Seit Monaten haben er und seine Kollegen trainiert und angepasst. Viele technische Hürden mussten sie bewältigen. Sie fliegen unterschiedliche Flugzeugtypen, die Extra300, XtremeAir oder Pitts Special heißen, jede mit einem anderen Rauchbild. Genau dieses galt es aufeinander abzustimmen und einheitlich zu gestalten.

Nachdem sie geübt hatten, folgte an einem Wochenende im August die Premiere. „ Am Samstag flogen wir über den Bodensee, am Sonntag über den Ammersee, München, den Starnberger See, den Tegernsee und den Chiemsee“, sagt Tibo.

„Schöne Ferien“ wünschten sie am Himmel und „Bleibt gesund“. Im Chiemgau außerdem noch „#Chiemnow“, beauftragt durch den Tourismusverband Chiemsee-Chiemgau. „Im Vergleich zum Fernsehspot trifft man genau die Leute, die man erreichen will“, sagt Stephan Semmelmayr, Geschäftsführer des Tourismusverbands Chiemsee-Chiemgau. Gerade die Tatsache dass noch keiner die Skytexter kenne, sorge für große Reichweite.

Nachfrage aus
den Emiraten

Für Tim Tibo ist das Kunstfliegen und das Buchstabenschreiben ein Freizeitprojekt. Dennoch sieht er Marktpotenziale, das habe auch die Resonanz auf die Aktion von Skytext gezeigt. „Wir sind uns sicher, dass wir Kunden finden“, sagt Tibo.
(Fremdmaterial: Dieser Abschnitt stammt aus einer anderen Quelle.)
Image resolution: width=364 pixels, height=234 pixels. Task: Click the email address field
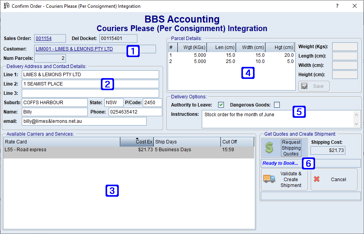point(84,121)
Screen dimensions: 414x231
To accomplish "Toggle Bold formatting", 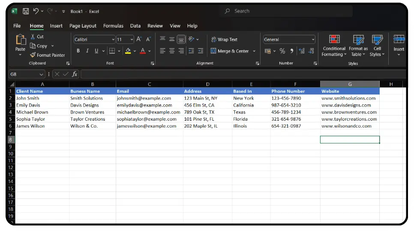I will click(x=78, y=51).
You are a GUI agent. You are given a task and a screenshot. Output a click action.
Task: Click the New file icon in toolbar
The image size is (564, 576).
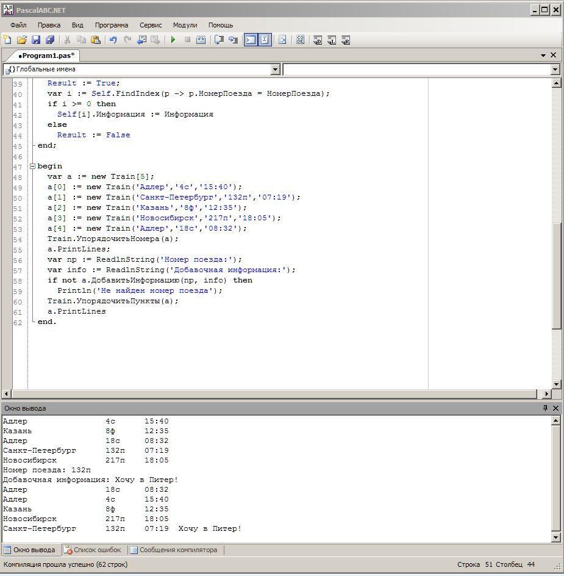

Konkrete Ansatzpunkte und Interesse gebe es, unter anderem im Nahen Osten. Denkbar seien besonders große Events wie Fußballspiele oder die Formel 1. Die Kosten für eine Betriebsstunde aller Flugzeuge liegen im fünfstelligen Bereich. Der Vorteil für Kunden liege darin, dass man kaum den Blick abwenden könne. „Es macht einen perplex und fasziniert, wenn in den Himmel geschrieben wird.“ Nur eins schließt Tim Tibo kategorisch aus: Politische Botschaften werde es mit den Skytextern sicherlich nicht geben.
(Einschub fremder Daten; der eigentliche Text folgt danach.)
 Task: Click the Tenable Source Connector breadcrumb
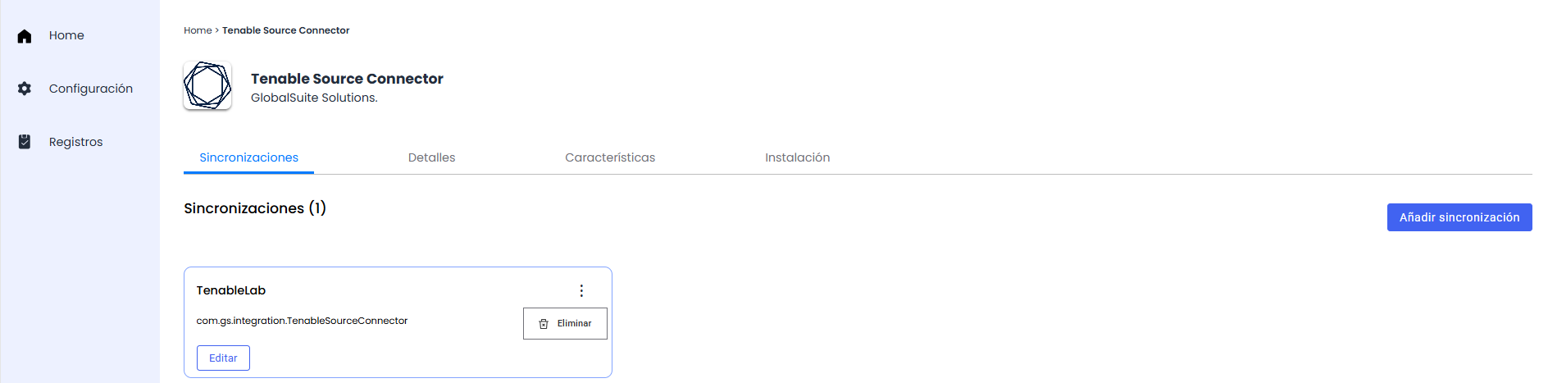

Ein bisschen Provokation dürfe es aber laut Stephan Semmelmayr bei so einer Aktion schon sein. „Vielleicht lassen wir die Skytexter mal über ein paar Badeseen in Österreich fliegen und dort Werbung für den Chiemsee machen“, sagt der Tourismuschef aus Traunstein mit einem Augenzwinkern.